Traditions, crafts and gastronomy in the programme
To relaunch the destination, CzechTourism is putting the spotlight on unique Czech traditions. “That will be the theme over the next two years but we will develop it in many fields to highlight the best of the Czech way of life, culture and gastronomy,” Chaloupkova says.
Gastronomy and beer are among the traditional products and activities of the Czech Republic being highlighted.
“Prague is turning into a wonderful destination to discover micro breweries and learn how to produce beer,” she adds. “We also want to promote wineries in Brno and around Moravia. And we’d like to spotlight crystal from Northern Bohemia with the visit of manufacturers where artists blend traditions with a contemporary twist.”

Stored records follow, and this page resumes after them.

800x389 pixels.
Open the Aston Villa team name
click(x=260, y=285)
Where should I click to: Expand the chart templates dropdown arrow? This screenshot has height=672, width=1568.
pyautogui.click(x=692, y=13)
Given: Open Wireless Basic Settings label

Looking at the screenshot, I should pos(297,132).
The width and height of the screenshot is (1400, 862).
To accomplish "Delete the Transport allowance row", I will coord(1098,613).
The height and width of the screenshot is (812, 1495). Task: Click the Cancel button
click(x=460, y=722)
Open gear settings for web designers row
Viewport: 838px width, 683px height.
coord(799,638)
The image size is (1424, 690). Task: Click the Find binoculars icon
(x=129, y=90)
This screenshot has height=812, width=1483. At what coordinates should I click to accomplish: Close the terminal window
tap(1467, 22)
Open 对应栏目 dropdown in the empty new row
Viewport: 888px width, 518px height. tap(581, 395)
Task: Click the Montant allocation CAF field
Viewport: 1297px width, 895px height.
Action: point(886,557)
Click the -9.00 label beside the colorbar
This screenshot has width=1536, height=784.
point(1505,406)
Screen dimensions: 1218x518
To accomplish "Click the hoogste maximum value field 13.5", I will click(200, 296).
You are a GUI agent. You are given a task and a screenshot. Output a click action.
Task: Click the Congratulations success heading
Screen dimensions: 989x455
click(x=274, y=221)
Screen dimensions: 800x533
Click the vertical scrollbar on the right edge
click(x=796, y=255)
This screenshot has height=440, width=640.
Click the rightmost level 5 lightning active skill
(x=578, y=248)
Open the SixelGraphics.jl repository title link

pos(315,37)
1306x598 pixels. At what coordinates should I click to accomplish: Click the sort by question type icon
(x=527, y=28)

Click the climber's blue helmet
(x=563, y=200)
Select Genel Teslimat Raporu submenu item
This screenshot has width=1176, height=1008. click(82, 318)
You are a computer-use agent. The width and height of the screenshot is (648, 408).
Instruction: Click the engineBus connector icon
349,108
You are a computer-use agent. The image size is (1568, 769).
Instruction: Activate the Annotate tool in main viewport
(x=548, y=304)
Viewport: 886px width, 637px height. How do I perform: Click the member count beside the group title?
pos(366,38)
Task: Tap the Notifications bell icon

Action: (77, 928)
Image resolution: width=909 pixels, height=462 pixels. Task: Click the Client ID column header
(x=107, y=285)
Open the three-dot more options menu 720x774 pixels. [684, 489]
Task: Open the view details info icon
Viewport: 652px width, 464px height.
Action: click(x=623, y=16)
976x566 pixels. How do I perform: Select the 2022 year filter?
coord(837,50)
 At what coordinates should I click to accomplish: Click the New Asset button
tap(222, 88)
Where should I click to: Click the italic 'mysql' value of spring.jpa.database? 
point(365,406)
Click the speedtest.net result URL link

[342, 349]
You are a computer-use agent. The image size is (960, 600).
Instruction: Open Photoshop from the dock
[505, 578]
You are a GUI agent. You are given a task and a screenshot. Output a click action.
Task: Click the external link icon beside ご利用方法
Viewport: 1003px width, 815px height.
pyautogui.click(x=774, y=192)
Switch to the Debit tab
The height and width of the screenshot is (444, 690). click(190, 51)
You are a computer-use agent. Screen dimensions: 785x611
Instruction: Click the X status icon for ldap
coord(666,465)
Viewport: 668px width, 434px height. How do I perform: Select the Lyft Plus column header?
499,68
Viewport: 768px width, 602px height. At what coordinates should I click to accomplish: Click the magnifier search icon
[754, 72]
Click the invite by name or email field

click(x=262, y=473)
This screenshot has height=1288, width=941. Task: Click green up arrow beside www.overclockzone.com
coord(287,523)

Festivals and events are also an important focal point, particularly Christmas markets in the winter season.
“Prague has been voted the most beautiful Christmas Market in Europe many times,” Chaloupkova says. “Many overseas guests come here to enjoy traditional Christmas sweets and gastronomy, listen to concerts and enjoy strolling under Christmas lighting.”
Putting the highlight on Czech spa cities
As part of its marketing strategy CzechTourism is also promoting the country’s spa destinations.
“We have 36 spa towns with the three most famous of them – Karlovy Vary, Mariánské Lázně and Františkovy Lázně being now listed as UNESCO World Heritage sites,” she says. “The three cities in West Bohemia were very much affected during the pandemic due to the closure of all spas. We decided then to put emphasis on those destinations. Much has been done to renovate and embellish the towns. But also to add new activities, such as hiking trails around the spa towns, or creating cultural events such as concerts and festivals.”
In Karlovy Vary, a highlight is the return of the famous Karlovy Vary International Film Festival (KVIFF), the 56th edition of which runs from July 1 to July 9 this year. The return of the festival will be of utmost importance after two years of pandemic. But also because the festival has decided to co-host the Works-in-Progress programme of Ukraine’s “Odesa Film Festival”.
KVIFF remains a highlight in Czech cultural life. Every year, the festival presents some 200 films from around the world and hosts famous and important filmmakers and actors. It attracts an audience of 13,000 members while 140,000 tickets are sold.